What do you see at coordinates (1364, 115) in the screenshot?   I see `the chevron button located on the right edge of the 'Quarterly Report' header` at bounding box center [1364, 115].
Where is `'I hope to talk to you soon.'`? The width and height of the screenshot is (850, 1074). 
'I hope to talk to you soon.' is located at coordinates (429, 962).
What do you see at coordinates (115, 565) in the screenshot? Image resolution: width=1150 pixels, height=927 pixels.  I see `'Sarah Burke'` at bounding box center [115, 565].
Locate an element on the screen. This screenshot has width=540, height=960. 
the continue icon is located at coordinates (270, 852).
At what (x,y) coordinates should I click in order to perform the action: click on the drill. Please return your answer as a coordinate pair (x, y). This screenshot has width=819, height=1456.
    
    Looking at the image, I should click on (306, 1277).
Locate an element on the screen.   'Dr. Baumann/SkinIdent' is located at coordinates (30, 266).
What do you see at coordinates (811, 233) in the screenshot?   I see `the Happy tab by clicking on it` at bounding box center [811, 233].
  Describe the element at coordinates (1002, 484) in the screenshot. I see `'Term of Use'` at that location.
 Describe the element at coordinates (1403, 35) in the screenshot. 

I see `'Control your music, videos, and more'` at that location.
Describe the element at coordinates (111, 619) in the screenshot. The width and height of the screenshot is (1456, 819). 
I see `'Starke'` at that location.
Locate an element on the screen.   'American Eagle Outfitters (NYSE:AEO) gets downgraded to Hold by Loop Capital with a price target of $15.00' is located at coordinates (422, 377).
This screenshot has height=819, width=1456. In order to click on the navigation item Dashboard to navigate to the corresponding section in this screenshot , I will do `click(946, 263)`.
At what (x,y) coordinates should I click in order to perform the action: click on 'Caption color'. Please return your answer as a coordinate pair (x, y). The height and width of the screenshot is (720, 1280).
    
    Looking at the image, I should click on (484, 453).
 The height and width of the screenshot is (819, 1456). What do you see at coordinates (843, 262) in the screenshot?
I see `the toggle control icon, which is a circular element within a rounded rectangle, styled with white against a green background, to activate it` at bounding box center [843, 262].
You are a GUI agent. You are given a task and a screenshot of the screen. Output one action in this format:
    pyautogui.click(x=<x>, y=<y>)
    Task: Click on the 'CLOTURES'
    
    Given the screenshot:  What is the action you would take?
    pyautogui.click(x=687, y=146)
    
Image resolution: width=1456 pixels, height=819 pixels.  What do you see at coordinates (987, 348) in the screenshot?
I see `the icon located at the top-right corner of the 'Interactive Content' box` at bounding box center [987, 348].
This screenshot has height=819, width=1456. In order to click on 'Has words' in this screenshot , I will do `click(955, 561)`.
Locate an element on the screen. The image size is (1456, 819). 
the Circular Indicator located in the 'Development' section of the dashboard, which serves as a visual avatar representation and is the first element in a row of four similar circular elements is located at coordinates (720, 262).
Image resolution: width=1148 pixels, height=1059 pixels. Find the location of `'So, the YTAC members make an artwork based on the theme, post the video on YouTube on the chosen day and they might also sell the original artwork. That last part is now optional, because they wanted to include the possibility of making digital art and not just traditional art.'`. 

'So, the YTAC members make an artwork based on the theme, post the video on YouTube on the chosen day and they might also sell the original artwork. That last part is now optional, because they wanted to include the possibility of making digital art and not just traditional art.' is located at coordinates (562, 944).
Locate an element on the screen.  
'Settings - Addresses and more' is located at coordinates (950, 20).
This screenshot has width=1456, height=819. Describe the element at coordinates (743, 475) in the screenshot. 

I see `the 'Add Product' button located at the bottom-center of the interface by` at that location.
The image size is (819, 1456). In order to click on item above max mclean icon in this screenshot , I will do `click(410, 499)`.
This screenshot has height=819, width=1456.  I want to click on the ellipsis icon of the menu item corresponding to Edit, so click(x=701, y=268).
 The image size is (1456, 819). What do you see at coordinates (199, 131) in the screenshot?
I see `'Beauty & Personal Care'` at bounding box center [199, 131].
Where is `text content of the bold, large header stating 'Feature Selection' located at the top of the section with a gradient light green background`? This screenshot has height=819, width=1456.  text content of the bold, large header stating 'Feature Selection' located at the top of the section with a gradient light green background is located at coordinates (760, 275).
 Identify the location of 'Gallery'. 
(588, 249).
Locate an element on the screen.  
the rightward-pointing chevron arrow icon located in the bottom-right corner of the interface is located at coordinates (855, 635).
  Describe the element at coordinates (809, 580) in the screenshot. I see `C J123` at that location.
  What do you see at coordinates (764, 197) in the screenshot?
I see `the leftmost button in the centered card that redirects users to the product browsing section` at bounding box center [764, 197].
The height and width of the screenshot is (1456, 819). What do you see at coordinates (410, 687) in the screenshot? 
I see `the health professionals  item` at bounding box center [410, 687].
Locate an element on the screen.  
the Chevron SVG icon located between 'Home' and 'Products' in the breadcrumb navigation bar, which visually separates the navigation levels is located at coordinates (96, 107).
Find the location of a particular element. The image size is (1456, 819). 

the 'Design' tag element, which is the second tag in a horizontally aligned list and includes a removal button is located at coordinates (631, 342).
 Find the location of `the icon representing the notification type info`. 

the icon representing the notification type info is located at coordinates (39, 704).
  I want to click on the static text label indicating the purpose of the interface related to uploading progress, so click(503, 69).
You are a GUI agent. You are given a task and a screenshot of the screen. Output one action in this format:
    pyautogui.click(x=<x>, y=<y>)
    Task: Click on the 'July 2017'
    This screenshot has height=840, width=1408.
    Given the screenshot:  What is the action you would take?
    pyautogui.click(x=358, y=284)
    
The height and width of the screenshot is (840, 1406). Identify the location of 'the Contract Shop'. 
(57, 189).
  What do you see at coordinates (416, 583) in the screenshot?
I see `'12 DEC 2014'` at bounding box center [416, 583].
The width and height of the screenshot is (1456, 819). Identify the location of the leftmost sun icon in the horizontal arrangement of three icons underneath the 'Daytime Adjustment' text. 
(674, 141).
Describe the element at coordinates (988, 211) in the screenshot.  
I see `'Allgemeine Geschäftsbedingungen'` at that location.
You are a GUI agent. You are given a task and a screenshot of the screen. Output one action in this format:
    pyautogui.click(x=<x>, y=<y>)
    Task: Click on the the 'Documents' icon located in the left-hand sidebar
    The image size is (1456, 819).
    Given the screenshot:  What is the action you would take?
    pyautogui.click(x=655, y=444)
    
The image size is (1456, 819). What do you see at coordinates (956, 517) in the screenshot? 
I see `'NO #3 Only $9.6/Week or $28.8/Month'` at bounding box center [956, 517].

### Request
Please tally the lines in the items above that contain the string "your", treating uppercase and lowercase as different, and give only the number.

### Completed task
3